See, Walker was getting a lot of flack for sucking at job creation. His numbers were the worst in the nation. Then, he dug up different numbers -- mostly meaningless and almost certainly inaccurate numbers no one else uses -- and everything was great. Wisconsin had added 23,000 jobs since he took office, Walker declared, despite the fact that the number was an estimate based on a very slim handful of data. Needless to say, a lot of people were unconvinced.
For example, PolitiFact rated Walker's claim mostly false. Here they explain the problem:
The 2011 numbers are based on the jobs census, which covers about 95% of employers. They are deemed more accurate than the monthly numbers, which are based on a survey sample of about 3.5% of employers, then extrapolated to get a state number...

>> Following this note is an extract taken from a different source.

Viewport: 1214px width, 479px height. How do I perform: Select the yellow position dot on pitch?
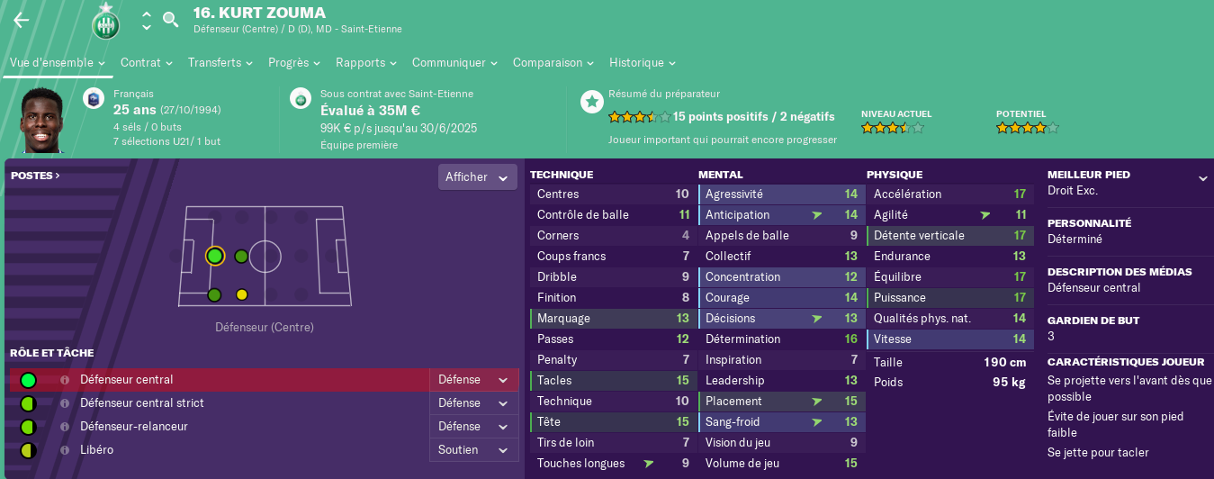coord(241,294)

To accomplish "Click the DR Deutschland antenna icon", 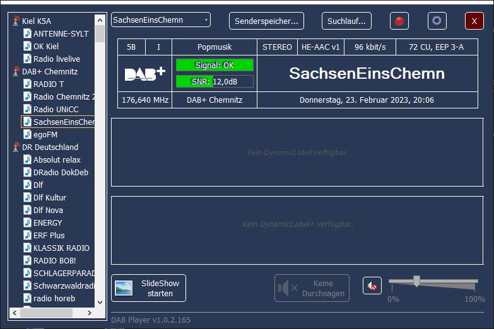I will (x=16, y=147).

The BLS itself recognizes the census method as more accurate. Indeed, it uses those numbers to update the monthly numbers. Think of it as a picture that over time comes into sharper focus.
If only there were some solid numbers Walker could use to back up his claim. Oh wait, here they are!
The Capital Times:
Each quarter, more than 150,000 employers across the state are required to report on how many workers they have. This information is then gathered by the Department of Workforce Development to calculate UI taxes owed.
For example, [business blogger John] Torinus says, his company, Serigraph Corp., reported to DWD it had 418 employees on its payroll last quarter.
“In short, the UI numbers are hard core numbers,” says Torinus, who is chairman of Serigraph. “It's bedrock data.”
Great, so let's see them.
Oops! Looks like the Walker administration is sitting on those numbers. It's the big secret I referred to earlier. "Of course, the timing for the Q4 numbers was political," Torinus writes. "But it is also good policy to have the the freshest, cleanest numbers to work with. So, again, why haven't the Q1 2012 numbers been made public? DWD has had them for two weeks. Someone should get fired if they aren't released in the next week or so."
I agree. And that someone should be Scott Walker. Walker has "bedrock data" that can prove or disprove claims he's currently making in political ads and he's not releasing them. If those numbers show that Wisconsin is still losing jobs -- as most honest observers suspect -- then those political ads Walker is running have just become a deliberate lie.
And if those numbers back him up? Obviously, they don't. If they did, they'd be splattered all over the front page of every newspaper in Wisconsin, next to the governor's grinning face. I'm not inclined to give Scott Walker the benefit of the doubt in the best of circumstances, but in this case it's nearly impossible. There is no doubt for Walker to benefit from. He's sitting on solid job numbers because they contradict what he's saying. I can't think of any other reasonable explanation.
Walker is clearly running a campaign of lies and he'll do whatever he can to suppress information that contradicts those lies.